The real reason inbound marketing is so powerful is not cost savings. Not that there aren’t cost savings as explained in this thoughtful post by inbound marketeer Kim Kolb. No more buying costly TV schedules or expensive print campaigns. That’s largely true, but the trade-off is a substantial time investment. And it’s not the real power of inbound marketing.
A marketing strategy that focuses on getting found by customers.
With inbound marketing, businesses “earn their way in” the customer’s mind by publishing helpful information on a blog or social media, and also by creating online tools and assets that attract an inbound flow of leads that can be converted to customers. The term was made popular by the marketing software company, Hubspot. The company’s founders even wrote the book on how to do it, called… Inbound Marketing, in which authors Brian Halligan and Dharmesh Shah say,
“People shop and learn in a whole new way compared to just a few years ago, so marketers need to adapt or risk extinction.”
This is mostly true (albeit somewhat dramatic), however, that’s not the power of inbound marketing. Because the above statement has always been true. 10 years from now, we will shop and learn differently than we do today. There’s always a shift in how we do business: the fax machine, overnight delivery, the cell phone. Granted, the internet is probably the most substantial shift, but be assured there will be others.
Digging deeper into the book, Halligan and Dharmesh also tell us that,
“The true power of inbound marketing lies in its ability to not only stretch the top of your sales funnel (and pull more people in), but also stretch the middle (get more to convert).”
This is getting closer, but I think you have to go a little deeper than that. And I’m not sure that conversion ratio is the real answer. I was in advertising sales for several years and a full practitioner of “outbound marketing.” My conversion rate was pretty high and I made a pretty good living. You can also point to outbound marketing companies like Apple, who do a pretty good job at converting people to the iPhone, and now the iPad.
The Real Power of Inbound Marketing
Alright, enough suspense. The real power is not getting found, the real power is that customers initiate the search. And I have personal experience that bears this out.
Two and half years ago I was at a major crossroads in my company. I had to shut down one of my businesses and reassess my future. (You can read the details here: Are You Breaking The Law of Focus? Learn From My Mistake) My surviving business, The Marketing Spot, was six years old. During that summer of introspection I did a thorough evaluation of all my current and past clients. I found that I could place all clients into two groups based on the length of our relationship. There were clients with which I had long-term relationships, lasting years and there were short term relationships, lasting only a few months. Why was that? The answer was inbound marketing.

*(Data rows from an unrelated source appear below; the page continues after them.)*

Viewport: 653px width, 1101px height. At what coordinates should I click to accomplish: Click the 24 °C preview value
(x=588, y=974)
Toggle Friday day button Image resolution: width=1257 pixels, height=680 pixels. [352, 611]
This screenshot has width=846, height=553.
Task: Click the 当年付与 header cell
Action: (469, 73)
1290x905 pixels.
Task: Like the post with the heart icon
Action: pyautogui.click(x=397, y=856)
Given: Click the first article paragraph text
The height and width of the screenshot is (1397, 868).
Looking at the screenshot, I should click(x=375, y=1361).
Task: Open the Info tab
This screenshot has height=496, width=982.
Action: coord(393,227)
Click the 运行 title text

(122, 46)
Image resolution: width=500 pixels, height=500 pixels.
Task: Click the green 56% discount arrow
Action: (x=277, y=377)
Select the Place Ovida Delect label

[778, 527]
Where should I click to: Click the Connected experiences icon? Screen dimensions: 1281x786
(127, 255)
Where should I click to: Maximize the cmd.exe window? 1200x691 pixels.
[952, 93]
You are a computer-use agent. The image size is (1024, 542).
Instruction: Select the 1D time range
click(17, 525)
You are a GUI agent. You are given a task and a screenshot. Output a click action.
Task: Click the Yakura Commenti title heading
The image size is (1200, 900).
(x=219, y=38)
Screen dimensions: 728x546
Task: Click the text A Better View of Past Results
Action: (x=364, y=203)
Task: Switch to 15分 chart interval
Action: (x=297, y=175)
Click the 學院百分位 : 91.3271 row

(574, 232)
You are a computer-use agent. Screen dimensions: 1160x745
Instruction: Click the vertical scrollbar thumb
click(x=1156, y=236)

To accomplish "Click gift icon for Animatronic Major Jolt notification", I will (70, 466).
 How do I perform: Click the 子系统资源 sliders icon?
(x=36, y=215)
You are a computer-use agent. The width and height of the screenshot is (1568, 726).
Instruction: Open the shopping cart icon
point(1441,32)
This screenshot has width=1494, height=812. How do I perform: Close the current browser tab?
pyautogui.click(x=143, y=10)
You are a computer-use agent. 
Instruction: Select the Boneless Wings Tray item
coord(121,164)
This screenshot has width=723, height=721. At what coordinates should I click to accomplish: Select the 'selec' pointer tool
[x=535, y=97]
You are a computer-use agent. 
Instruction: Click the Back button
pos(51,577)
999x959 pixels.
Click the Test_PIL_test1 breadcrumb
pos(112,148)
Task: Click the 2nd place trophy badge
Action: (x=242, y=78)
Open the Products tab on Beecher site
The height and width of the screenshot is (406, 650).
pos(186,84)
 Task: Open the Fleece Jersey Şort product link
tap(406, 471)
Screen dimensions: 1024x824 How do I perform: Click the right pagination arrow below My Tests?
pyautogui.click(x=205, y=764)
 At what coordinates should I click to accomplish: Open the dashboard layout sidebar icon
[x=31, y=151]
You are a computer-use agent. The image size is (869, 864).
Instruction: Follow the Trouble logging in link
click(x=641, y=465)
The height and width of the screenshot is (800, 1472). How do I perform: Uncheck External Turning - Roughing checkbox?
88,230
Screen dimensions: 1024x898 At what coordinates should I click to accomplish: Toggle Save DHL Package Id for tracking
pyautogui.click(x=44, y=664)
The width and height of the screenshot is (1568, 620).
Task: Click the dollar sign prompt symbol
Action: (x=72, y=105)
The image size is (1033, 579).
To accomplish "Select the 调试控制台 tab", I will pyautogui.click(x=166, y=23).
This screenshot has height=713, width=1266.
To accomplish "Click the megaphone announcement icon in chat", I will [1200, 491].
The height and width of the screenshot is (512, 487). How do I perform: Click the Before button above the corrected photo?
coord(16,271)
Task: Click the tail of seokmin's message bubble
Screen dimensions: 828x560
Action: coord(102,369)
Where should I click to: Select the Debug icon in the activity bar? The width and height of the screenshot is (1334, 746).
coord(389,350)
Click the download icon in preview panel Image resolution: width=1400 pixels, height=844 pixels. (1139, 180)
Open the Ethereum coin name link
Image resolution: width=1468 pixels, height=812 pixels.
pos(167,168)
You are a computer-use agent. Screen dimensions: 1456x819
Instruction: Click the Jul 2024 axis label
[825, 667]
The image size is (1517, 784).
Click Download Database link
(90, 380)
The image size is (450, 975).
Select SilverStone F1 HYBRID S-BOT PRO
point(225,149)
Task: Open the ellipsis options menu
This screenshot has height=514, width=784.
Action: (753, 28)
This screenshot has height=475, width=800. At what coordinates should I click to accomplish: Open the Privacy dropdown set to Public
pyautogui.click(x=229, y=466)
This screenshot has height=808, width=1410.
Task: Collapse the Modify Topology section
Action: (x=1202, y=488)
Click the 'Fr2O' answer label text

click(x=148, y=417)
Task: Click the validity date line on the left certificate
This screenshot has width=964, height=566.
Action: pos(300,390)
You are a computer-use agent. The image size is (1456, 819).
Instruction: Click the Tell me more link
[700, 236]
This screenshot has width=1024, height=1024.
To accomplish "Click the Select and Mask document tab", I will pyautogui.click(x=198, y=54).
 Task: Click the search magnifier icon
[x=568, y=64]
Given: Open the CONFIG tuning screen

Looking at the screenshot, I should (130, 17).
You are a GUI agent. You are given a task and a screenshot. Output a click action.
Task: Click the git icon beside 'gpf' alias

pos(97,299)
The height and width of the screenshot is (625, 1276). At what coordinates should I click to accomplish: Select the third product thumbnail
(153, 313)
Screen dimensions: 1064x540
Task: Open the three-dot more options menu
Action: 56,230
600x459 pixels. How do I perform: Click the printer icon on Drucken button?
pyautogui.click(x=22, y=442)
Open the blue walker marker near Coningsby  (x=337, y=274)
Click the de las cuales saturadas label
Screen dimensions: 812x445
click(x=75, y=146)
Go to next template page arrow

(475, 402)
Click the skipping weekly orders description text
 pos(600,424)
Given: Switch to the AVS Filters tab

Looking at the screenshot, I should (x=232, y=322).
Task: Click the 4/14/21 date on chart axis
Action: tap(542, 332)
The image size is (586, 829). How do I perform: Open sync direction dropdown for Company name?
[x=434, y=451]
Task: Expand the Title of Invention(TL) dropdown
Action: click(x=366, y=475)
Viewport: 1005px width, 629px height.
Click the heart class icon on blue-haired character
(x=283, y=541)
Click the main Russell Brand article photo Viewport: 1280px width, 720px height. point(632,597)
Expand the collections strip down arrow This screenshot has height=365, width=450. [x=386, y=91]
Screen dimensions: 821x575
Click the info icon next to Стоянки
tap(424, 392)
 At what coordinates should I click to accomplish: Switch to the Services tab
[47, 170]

What I found was striking. In all cases of long-term relationships, the client found me, I did not find them. My very first client in the winter of 2001, was a car dealership that came to me through a referral. An upscale restaurant came to me after they were a guest on my wine and food radio show (and my first experimentation with podcasting). Then a local newspaper rep introduced me to a medical clinic. A Chiropractor came to one of my seminars.
The true power of inbound marketing is the mindset of that customer that found you. With inbound marketing the customer has made the decision to find you and seek you out. Therefore, they believe it’s their idea that they found you. With outbound, or interruption marketing, the customer may learn about you, but they cannot take personal responsibility for the discovery, and consequently the sale is tougher and the possibility of buyer’s remorse is greater. With outbound marketing, you are selling to the customers, with inbound marketing, customers are selling themselves.
So, I’ll disagree with Halligan and Dharmesh, in that you will not face extinction if you continue to use outbound marketing as your primary strategy. But I will agree with them in that inbound marketing is the strategy of choice if you want to convert leads into long-term satisfied customers. What’s your experience?